*** Block opens ***

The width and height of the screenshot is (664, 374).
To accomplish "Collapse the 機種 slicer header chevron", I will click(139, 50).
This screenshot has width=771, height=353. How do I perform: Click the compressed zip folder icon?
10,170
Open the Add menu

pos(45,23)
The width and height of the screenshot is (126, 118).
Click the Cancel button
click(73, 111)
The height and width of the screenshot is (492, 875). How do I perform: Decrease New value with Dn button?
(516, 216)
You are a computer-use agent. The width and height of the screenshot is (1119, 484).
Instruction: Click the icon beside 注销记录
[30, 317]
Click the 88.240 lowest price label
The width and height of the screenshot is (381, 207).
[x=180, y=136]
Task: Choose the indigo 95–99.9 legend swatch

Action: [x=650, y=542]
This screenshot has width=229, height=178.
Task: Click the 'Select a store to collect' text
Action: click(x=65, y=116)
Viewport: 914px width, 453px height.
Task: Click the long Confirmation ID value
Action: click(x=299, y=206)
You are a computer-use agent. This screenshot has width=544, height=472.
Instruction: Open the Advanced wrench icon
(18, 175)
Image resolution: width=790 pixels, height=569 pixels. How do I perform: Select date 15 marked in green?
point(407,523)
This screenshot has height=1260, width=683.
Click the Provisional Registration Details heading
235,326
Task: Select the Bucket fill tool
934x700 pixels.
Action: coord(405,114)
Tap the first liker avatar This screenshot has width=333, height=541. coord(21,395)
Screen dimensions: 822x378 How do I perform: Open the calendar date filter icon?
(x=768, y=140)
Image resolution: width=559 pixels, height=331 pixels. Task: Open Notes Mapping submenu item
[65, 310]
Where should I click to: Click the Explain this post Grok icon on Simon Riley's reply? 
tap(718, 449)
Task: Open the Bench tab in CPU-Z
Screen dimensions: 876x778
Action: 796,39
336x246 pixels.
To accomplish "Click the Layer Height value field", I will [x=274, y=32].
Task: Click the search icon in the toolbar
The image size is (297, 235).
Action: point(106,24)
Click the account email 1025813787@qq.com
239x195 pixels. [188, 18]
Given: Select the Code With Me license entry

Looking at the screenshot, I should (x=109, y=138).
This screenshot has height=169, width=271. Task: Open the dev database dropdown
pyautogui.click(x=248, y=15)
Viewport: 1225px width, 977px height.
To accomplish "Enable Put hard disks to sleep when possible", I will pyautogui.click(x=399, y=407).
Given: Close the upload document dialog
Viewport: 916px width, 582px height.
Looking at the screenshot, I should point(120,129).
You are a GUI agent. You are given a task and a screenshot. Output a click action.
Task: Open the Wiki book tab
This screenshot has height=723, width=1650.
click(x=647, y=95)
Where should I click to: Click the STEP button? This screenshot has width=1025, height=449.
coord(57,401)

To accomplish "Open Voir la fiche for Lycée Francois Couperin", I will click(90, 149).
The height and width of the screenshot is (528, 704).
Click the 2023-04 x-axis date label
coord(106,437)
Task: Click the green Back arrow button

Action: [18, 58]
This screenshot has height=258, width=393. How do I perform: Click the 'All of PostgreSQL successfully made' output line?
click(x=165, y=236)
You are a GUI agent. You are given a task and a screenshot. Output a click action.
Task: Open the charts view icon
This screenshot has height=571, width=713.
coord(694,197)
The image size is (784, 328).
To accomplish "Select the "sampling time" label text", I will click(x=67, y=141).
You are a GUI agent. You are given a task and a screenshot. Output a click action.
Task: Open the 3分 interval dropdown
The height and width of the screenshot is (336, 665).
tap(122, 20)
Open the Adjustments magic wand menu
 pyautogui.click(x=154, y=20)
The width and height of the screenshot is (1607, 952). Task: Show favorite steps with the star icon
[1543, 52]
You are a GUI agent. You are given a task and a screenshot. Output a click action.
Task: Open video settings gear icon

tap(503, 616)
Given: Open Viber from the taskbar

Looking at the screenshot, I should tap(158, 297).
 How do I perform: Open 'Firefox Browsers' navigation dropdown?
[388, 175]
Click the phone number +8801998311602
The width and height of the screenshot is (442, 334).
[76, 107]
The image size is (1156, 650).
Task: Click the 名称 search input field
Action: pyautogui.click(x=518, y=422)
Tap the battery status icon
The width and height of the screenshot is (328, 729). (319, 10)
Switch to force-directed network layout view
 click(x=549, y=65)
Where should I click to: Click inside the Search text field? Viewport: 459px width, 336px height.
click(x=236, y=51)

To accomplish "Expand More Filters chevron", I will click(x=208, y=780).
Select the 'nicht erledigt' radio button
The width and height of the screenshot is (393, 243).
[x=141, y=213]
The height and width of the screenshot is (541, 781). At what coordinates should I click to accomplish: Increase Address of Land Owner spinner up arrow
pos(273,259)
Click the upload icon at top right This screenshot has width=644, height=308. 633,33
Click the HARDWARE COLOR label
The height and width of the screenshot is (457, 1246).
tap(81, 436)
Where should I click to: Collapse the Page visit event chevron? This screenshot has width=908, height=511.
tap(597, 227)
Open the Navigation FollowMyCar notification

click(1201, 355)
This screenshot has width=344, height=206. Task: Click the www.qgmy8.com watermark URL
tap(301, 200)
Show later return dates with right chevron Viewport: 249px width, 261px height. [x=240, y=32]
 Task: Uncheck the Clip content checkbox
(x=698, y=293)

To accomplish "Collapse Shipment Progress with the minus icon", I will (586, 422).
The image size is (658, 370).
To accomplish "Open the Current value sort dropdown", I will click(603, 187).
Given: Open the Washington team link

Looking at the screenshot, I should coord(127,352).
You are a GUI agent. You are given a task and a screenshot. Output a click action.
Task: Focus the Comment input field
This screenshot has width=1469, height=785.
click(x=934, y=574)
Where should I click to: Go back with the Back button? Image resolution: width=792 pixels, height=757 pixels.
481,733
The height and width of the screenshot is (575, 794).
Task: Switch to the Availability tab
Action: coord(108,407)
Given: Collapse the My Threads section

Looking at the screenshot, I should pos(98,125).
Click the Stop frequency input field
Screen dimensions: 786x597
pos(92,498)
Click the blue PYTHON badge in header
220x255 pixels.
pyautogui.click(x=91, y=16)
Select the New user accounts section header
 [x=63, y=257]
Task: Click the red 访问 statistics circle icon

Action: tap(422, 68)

*** Block closes ***

WHAT THE TASK REQUIRES —
List every line in the records above that contains the word "right".

RESULT —
Click the upload icon at top right This screenshot has width=644, height=308. 633,33
Show later return dates with right chevron Viewport: 249px width, 261px height. [x=240, y=32]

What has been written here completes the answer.